I came up with these orange kale muffins during one of my days off. As it was my vacation day, it felt good to stay in bed a little longer. I took my time preparing a substantial breakfast, which we devoured and my hubby went to work, ready to conquer the world! Lucky dude had a relatively flexible schedule at that time. I started to think on how to plan my day. It looked like the day would be more on a cloudy side, which I don’t usually mind. I just have to use my vitamin D to compensate for a lack of sunshine and I can definitely deal with that.
One thing I have trouble dealing with is my sweet tooth as it makes me crave sweets. To make the things worse I also have a zesty tooth sitting next to the sweet one, so imaging the tortures I had to go through! Citrus-flavored desserts started to come into my mind, one by one, including orange muffins that I used to make before I started the AIP diet (I very rarely bought industrial pâtisserie in Vancouver as I found them overloaded with sugars). So, I quickly made my way into the kitchen in order to end up the sequence of torturing images. This switch in activities lessened my cravings and put me on the creative mode.
The interesting fact is that by mixing several flours you can create texture almost identical to a gluten-based flour, but without detrimental effects of the latter. Sounds exciting, isn’t it? I grabbed cassava flour and arrowroot starch that I had at the moment and started to work my way towards orange muffins that made me so restless. I like to use hidden veggies in my recipes, that is why my hands naturally reached for a kale salad and of course, I used citrus zest to bring up flavor. Et voila: orange kale muffins were ready in under an hour. I should mention that at the beginning they were a little bit gummy, but definitely yummy! As practice makes perfect, after several attempts I was pretty satisfied with the outcome.
In the evening we had a quick dinner and decided to go biking, as it was quite a warm spring evening. I wrapped a few muffins and threw them into my bag. We prefer to bike along the seawall, but occasionally we change the itinerary. So, we decided to bike along the Beach Avenue towards the Olympic Village. As we were passing by the Cambie Bridge we noticed a beautiful painting on the boardwalk: water-lily flowers and a dragonfly. Summer was definitely in the air! We decided to take a break and have a bite on my orange kale muffins.
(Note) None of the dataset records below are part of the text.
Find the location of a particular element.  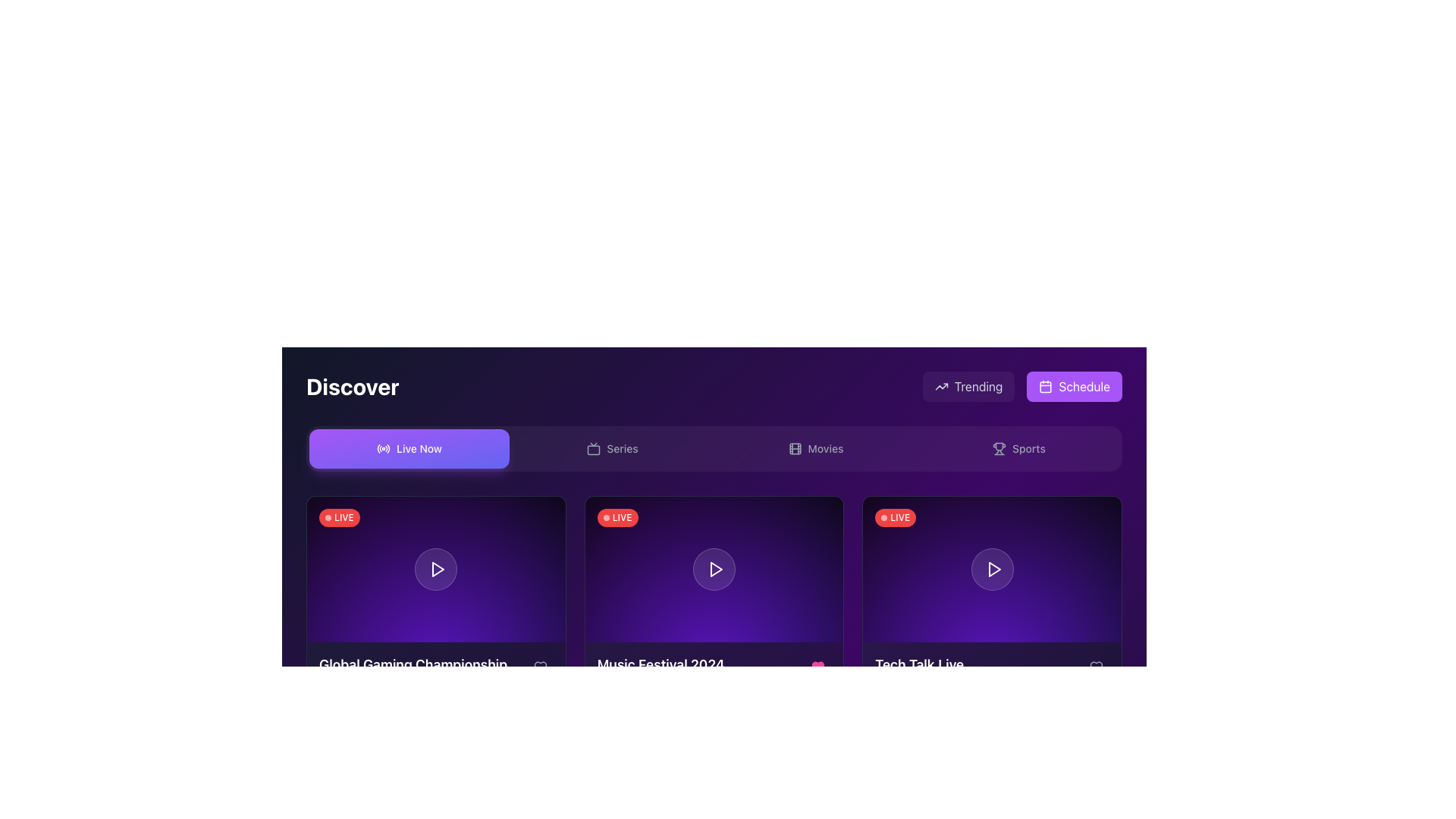

the label titled 'Music Festival 2024', which is located near the bottom center of a purple card in the second column, positioned above an interactive icon is located at coordinates (713, 666).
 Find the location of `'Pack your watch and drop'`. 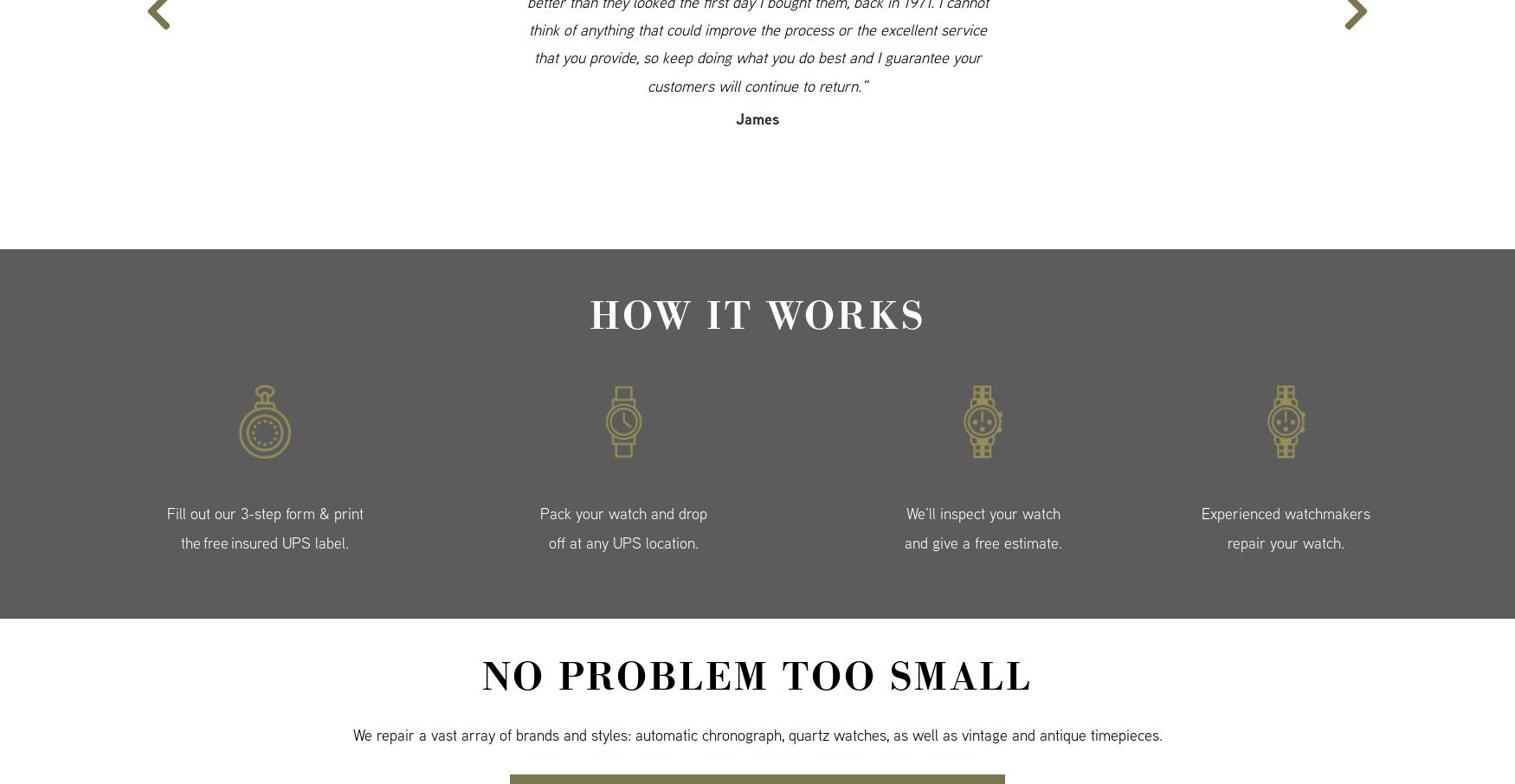

'Pack your watch and drop' is located at coordinates (623, 513).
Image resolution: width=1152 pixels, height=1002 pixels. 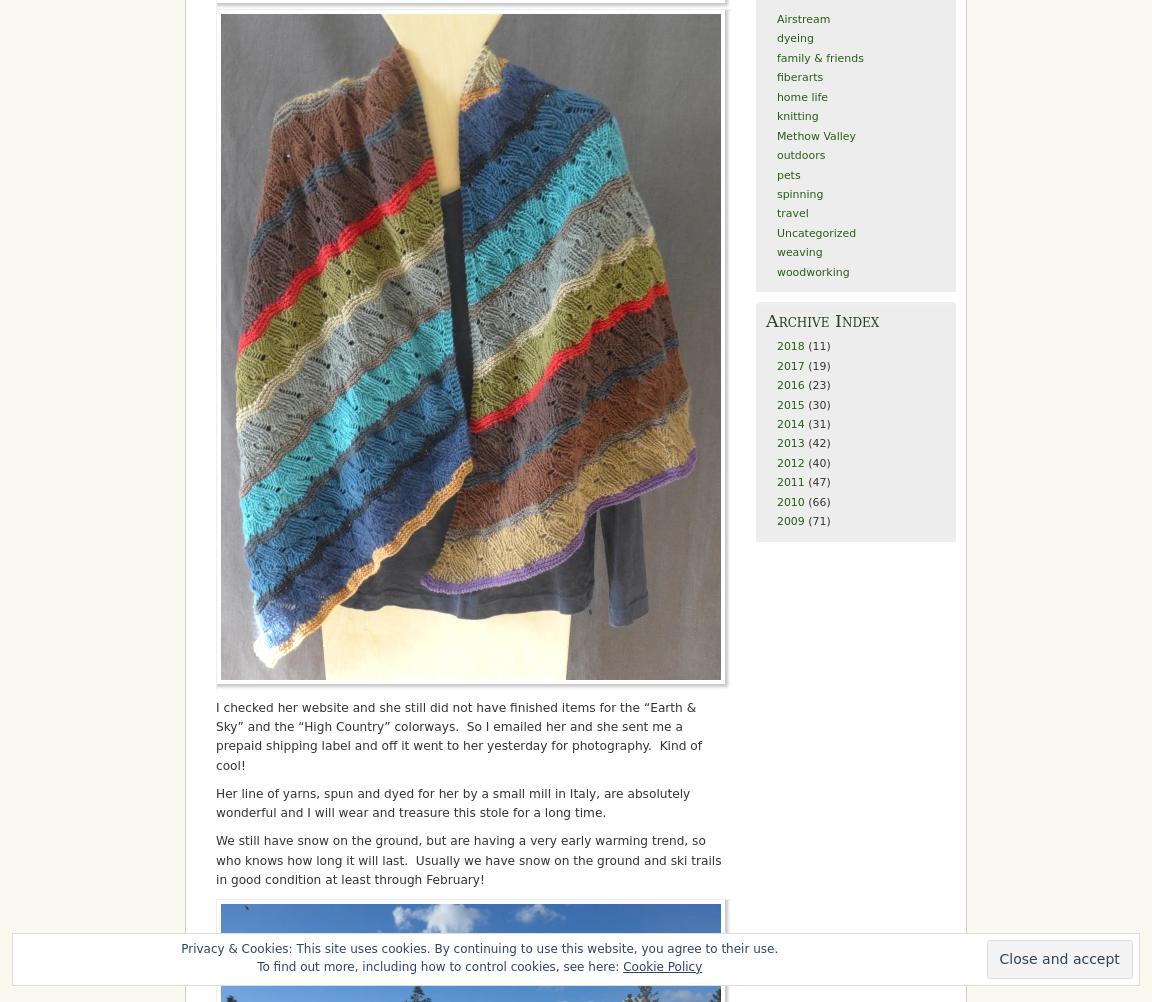 What do you see at coordinates (799, 77) in the screenshot?
I see `'fiberarts'` at bounding box center [799, 77].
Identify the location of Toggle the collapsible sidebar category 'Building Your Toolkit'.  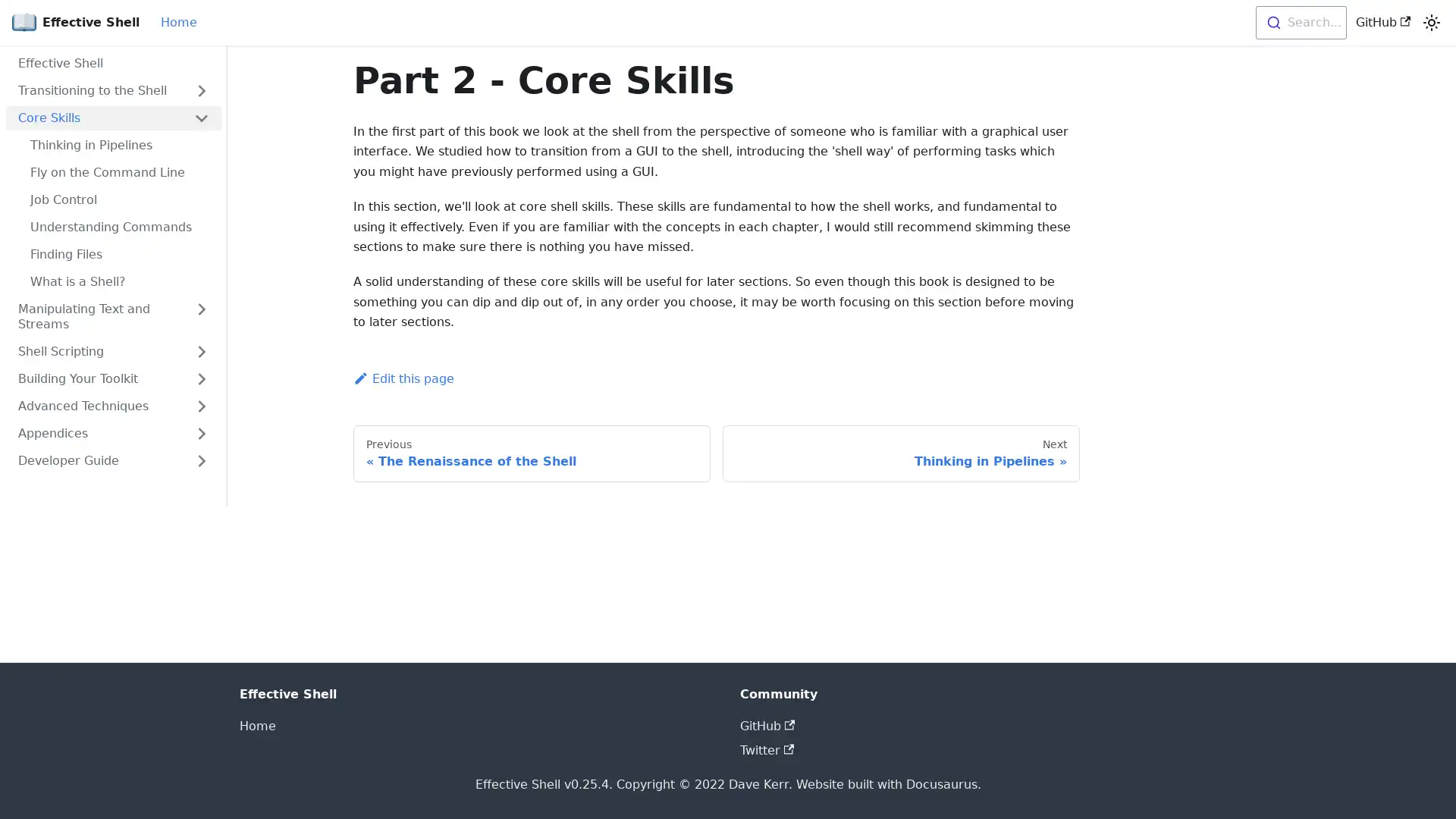
(200, 378).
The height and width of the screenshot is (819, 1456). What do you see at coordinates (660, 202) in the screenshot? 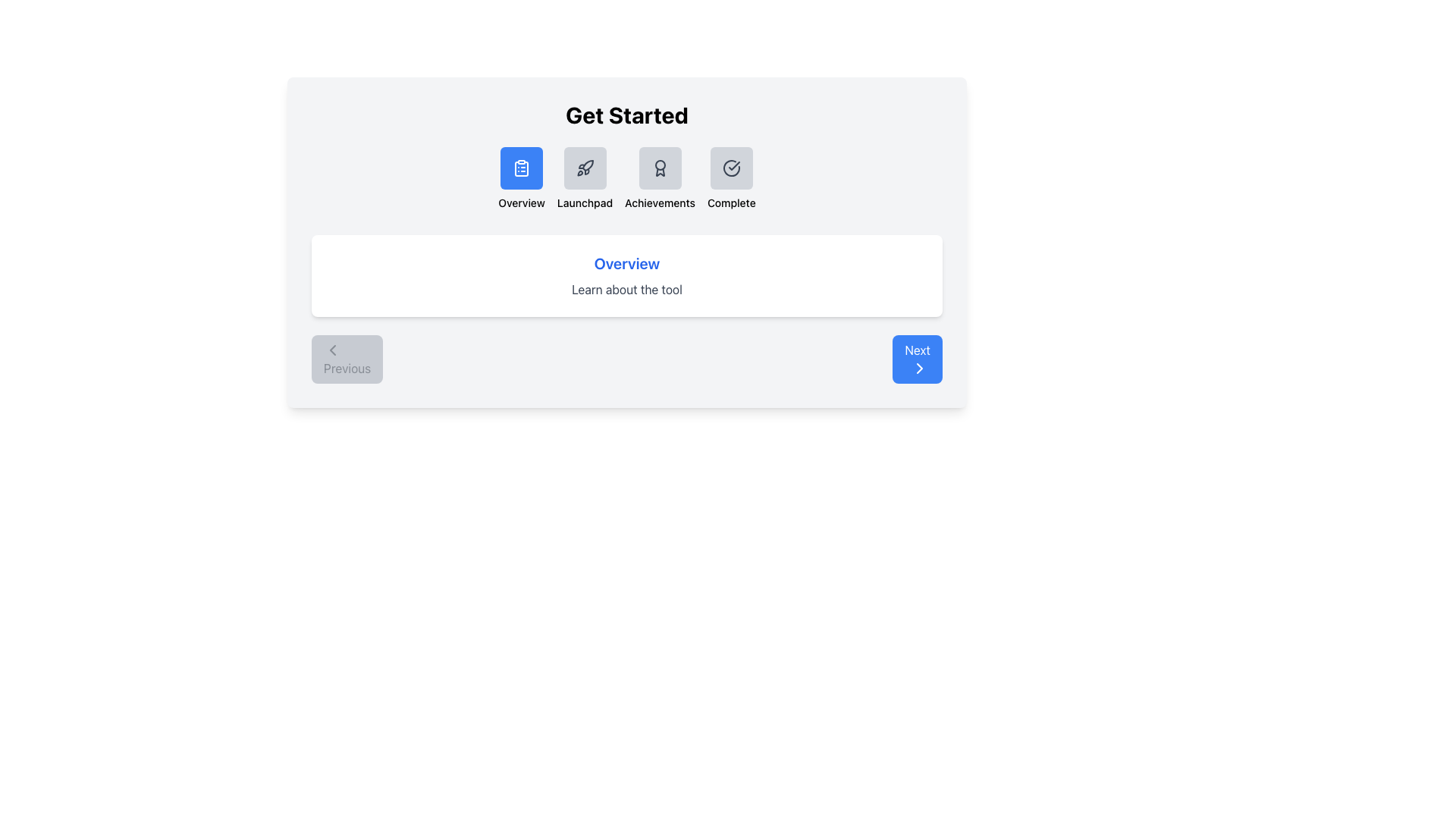
I see `the 'Achievements' text label that describes the corresponding badge-like icon, located in the top center of the interface` at bounding box center [660, 202].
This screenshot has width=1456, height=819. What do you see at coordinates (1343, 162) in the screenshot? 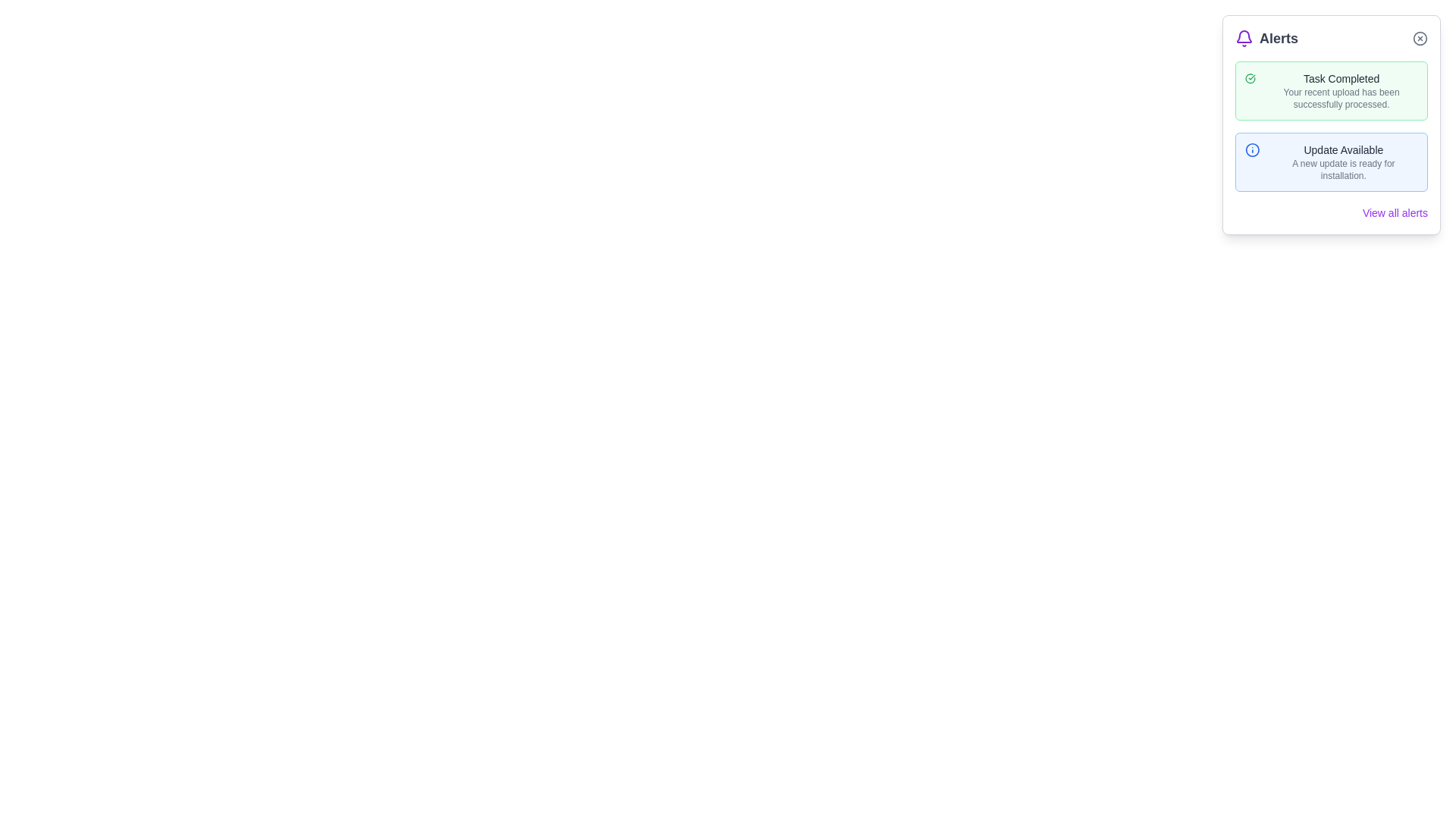
I see `text displayed in the alert message 'Update Available' with additional information stating 'A new update is ready for installation.'` at bounding box center [1343, 162].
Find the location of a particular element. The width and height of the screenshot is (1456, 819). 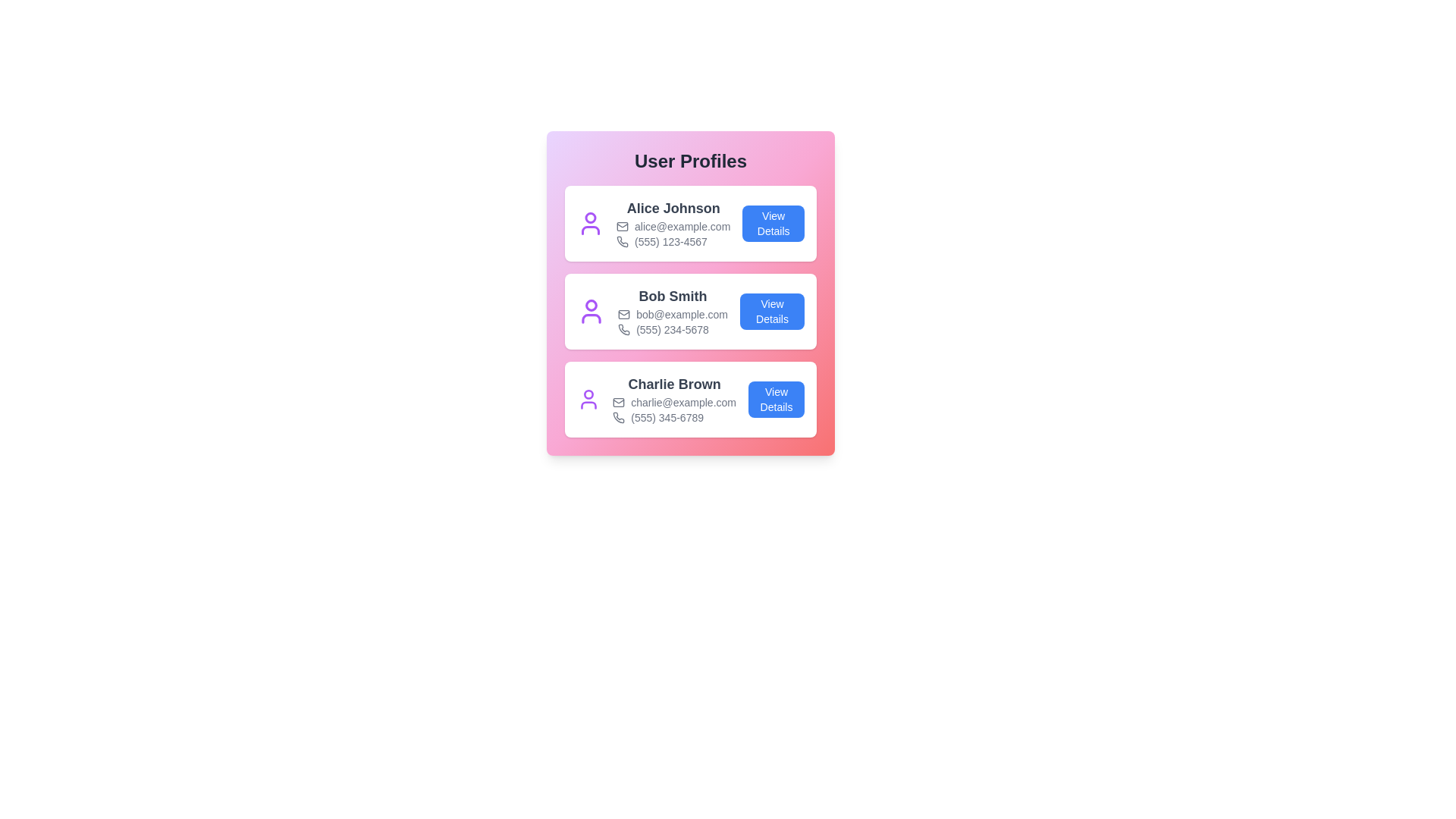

It felt great: pleasing view coupled with a flavorful snack makes a happy combination!
- 1 cup baby kale,* packed
- 1 medium orange, zested
- ¼ cup orange juice
- ¼ teaspoon ground cloves
- ½ teaspoon cinnamon powder
- 1 teaspoon vanilla extract (optional)
- ¼ cup maple or coconut sugar
- ¼ cup applesauce
- ¼ cup palm shortening, melted
- 1 gelatin egg**
- ⅓ cup cassava flour
- ⅓ cup tigernut flour
- ⅓ cup coconut flour
- ¼ cup arrowroot starch
- 1 level teaspoon baking soda
- ½ teaspoon cream of tartar
- Pinch sea salt
- Coconut oil, for greasing
- Preheat the oven to 300F.
- In a food processor combine the kale leaves, orange zest and juice, ground cloves, cinnamon powder, vanilla extract (if using), coconut sugar, applesauce, shortening and process until well incorporated.
- Next add the gelatin egg and process everything together.
- In a bowl add the cassava flour, tigernut flour, coconut flour, arrowroot starch, baking soda, cream of tartar and salt.
- Transfer the flour mixture into the food processor and process until a smooth batter forms.
- Grease the muffin cups with coconut oil, fill in with the batter and bake for 25 minutes or until an inserted toothpick comes out clean.
- Let the muffins cool before serving.
- Enjoy as a part of breakfast or as a snack on-the-go!
* Feel free to use arugula or spinach instead.
**You can use 1 egg or 2 egg yolks instead, if not on the strict AIP.
Variations: This batter can be used to make a pound cake.